* [Supplied information]:
□ □ □ □ □ □ □

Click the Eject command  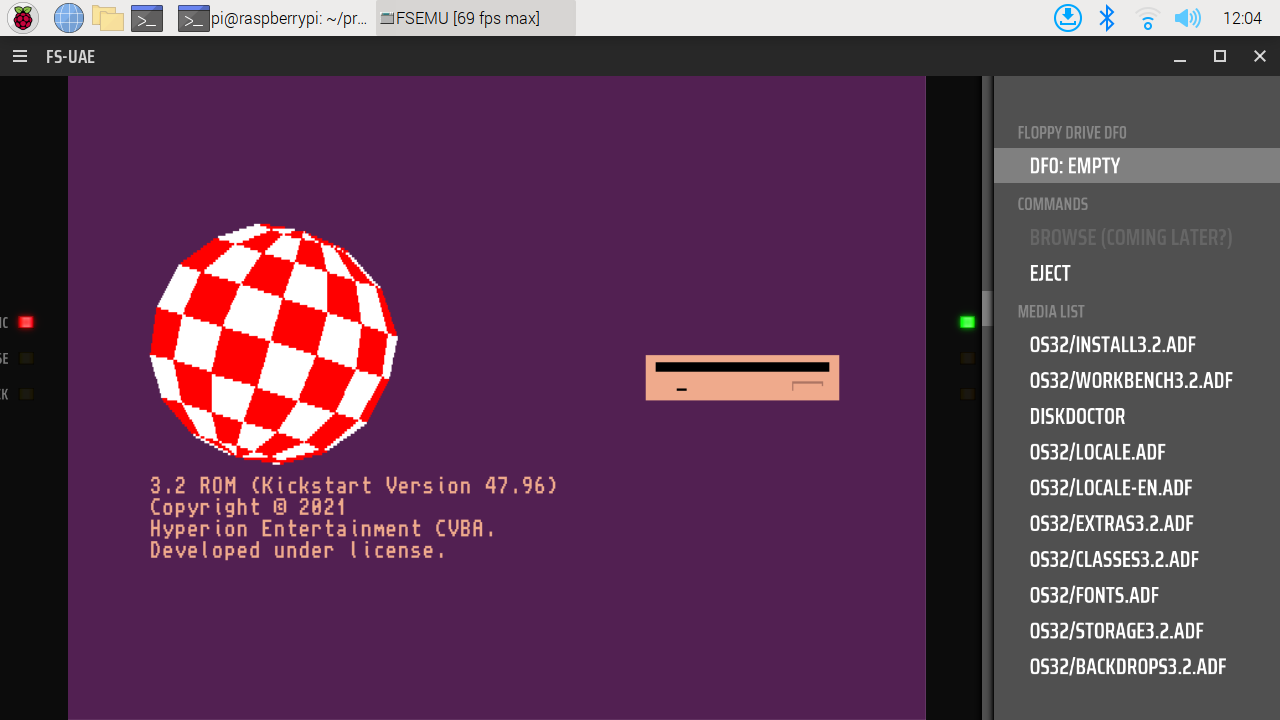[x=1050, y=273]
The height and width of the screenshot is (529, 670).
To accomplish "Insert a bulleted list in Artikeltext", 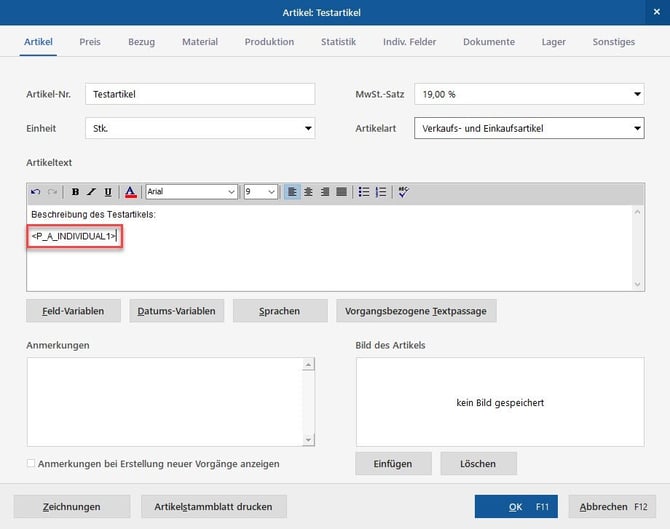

□ □ □ □ □ □ □

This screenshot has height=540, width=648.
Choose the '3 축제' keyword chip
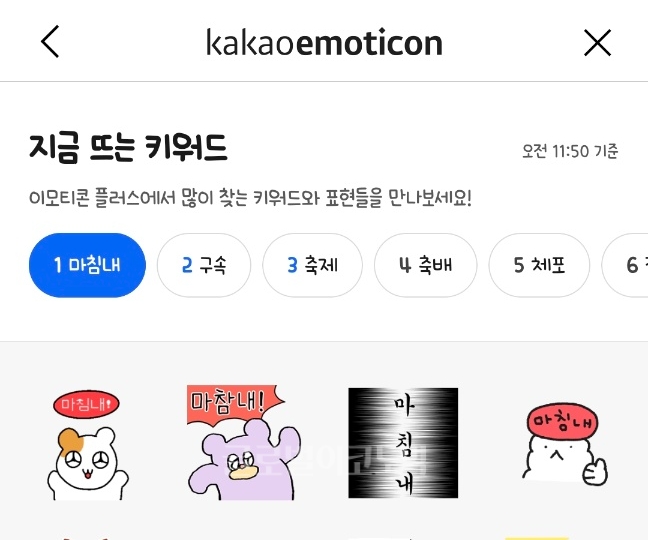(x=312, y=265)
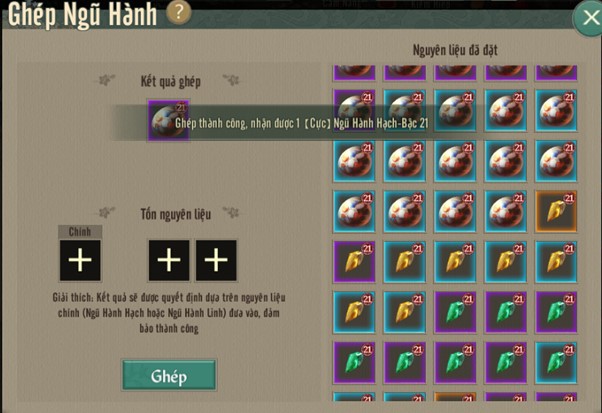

□ □ □ □ □ □ □

* [What to do]: Would you please work out how many lines of the data hold "height"? Reply with the number alone.

* [Answer section]: 2